> [Available records]:
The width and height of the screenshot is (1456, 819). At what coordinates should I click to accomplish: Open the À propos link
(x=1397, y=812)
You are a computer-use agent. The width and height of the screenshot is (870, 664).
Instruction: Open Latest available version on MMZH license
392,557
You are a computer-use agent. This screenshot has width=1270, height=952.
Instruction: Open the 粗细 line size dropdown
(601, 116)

==

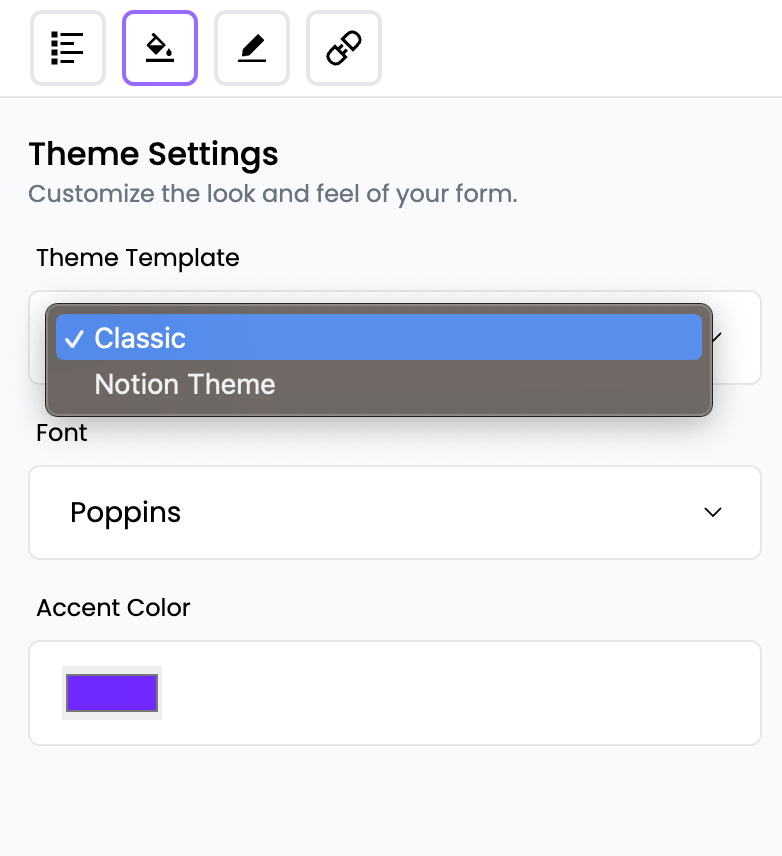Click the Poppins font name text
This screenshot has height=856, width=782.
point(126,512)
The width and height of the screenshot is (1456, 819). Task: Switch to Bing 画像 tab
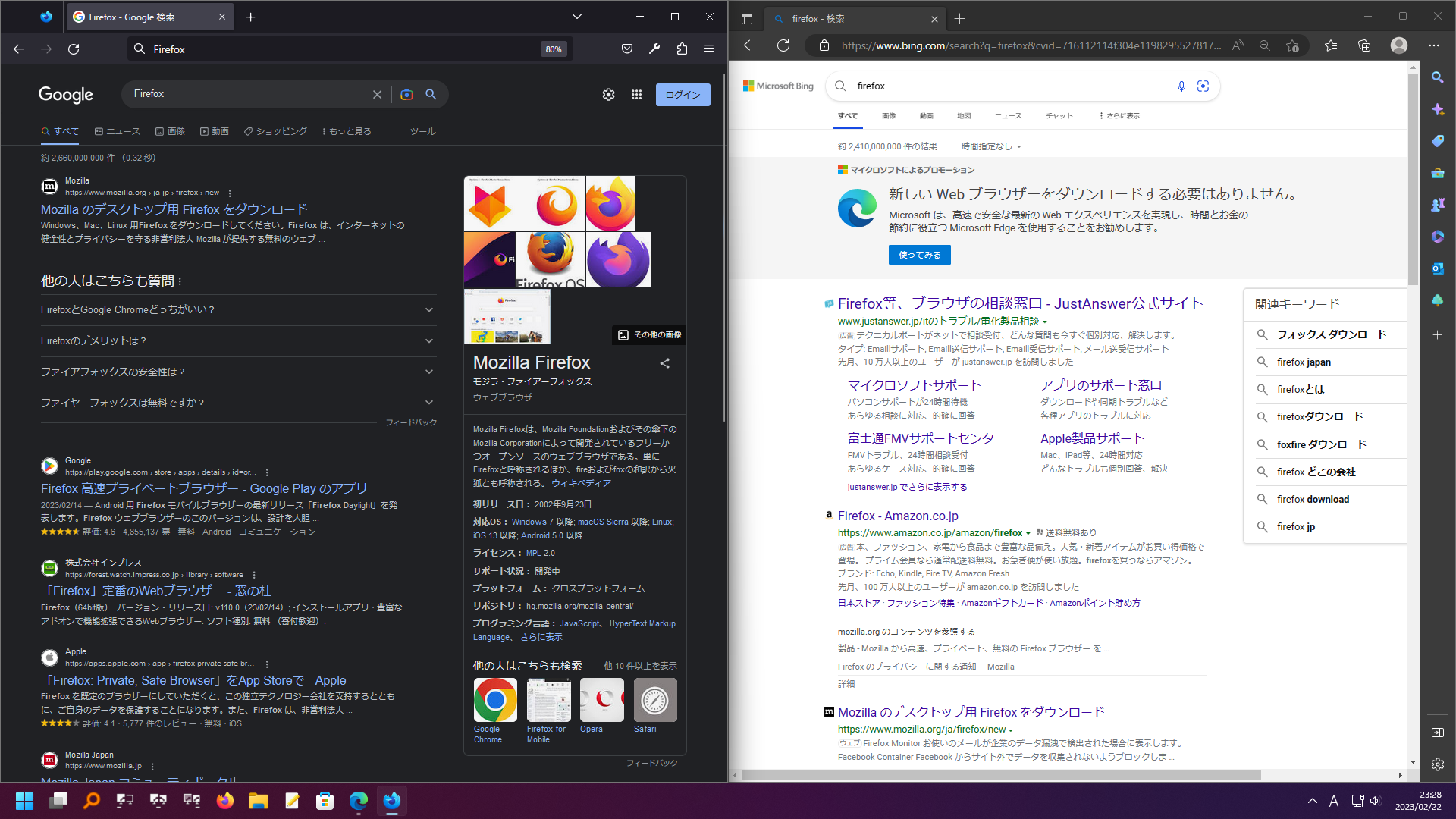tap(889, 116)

---

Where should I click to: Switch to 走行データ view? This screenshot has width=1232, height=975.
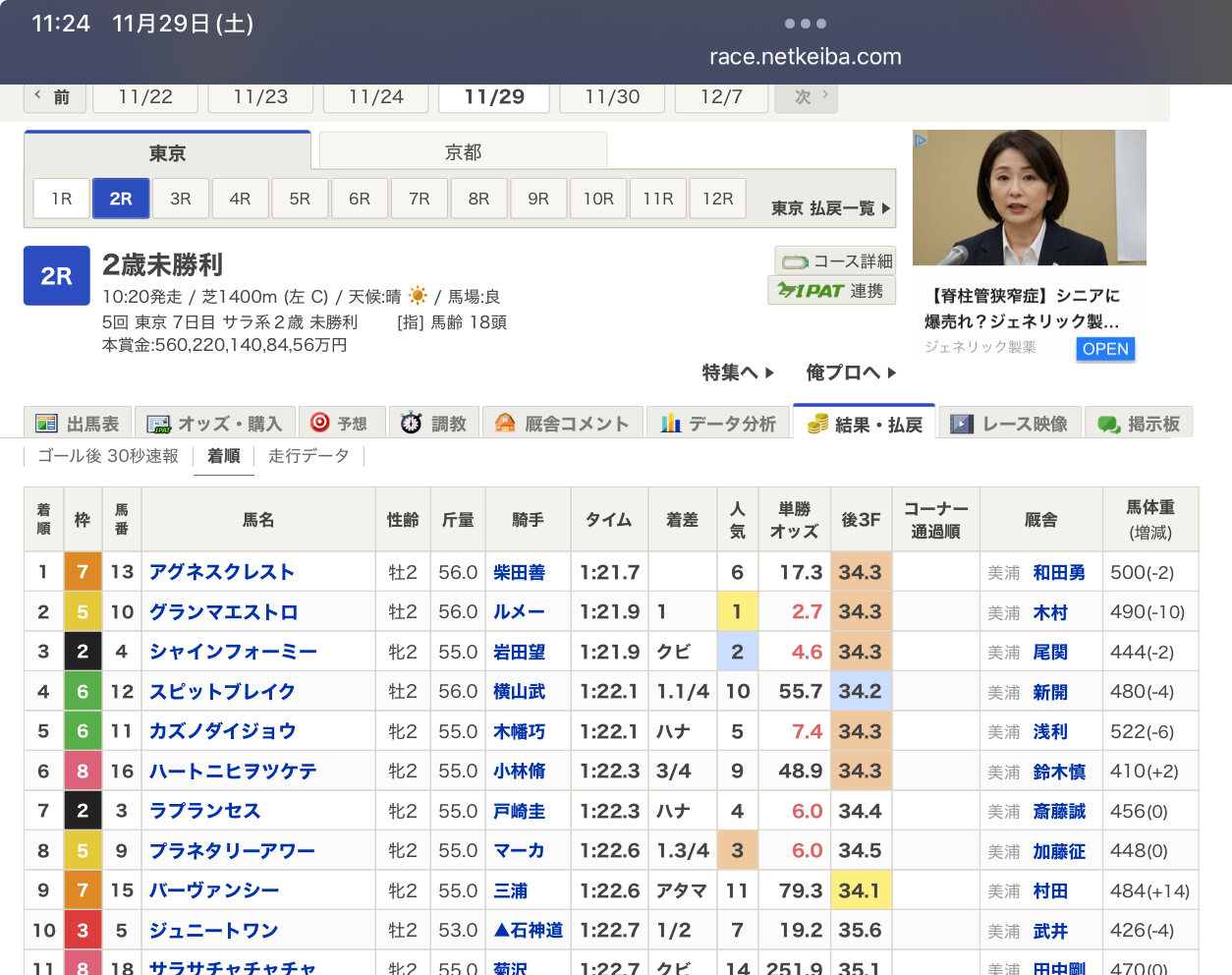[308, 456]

> [Problem to work on]: Print the stretch of lines from the one containing "Click the Poppins font name text" through the one containing "tap(889, 116)" word for word, and leave the pictures out.

> [Answer to the task]:
Click the Poppins font name text
This screenshot has height=856, width=782.
point(126,512)
The width and height of the screenshot is (1456, 819). Task: Switch to Bing 画像 tab
tap(889, 116)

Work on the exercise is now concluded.